_TASK TO CARRY OUT_
Please set down only the lines below starting with the line with "Click Copy Enrollment Link" and going on through the line with "Image resolution: width=611", verbatim and without pictures.

_WORKING DATA_
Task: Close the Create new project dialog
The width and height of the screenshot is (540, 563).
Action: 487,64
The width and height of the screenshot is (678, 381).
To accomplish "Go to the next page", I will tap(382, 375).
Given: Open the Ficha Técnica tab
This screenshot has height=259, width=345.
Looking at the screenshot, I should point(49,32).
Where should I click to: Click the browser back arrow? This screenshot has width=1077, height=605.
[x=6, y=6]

...

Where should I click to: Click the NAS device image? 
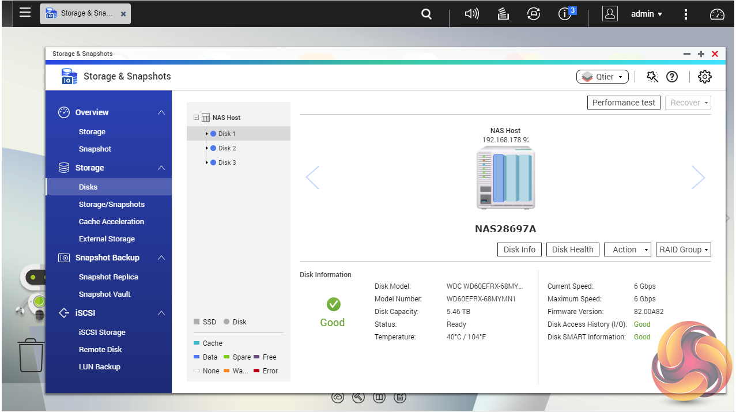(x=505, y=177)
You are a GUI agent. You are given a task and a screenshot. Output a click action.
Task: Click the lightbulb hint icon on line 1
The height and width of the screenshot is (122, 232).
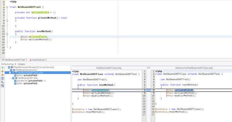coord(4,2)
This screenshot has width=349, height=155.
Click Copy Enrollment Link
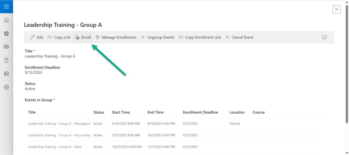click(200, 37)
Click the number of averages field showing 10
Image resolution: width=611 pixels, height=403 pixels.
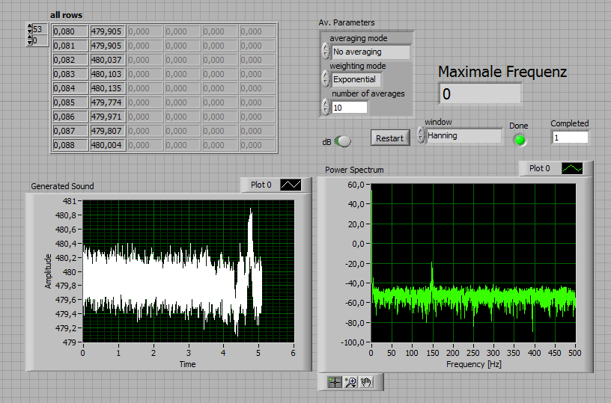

_SOLVED EXERCISE_
Click Copy Enrollment Link
click(200, 37)
Click the number of averages field showing 10
Image resolution: width=611 pixels, height=403 pixels.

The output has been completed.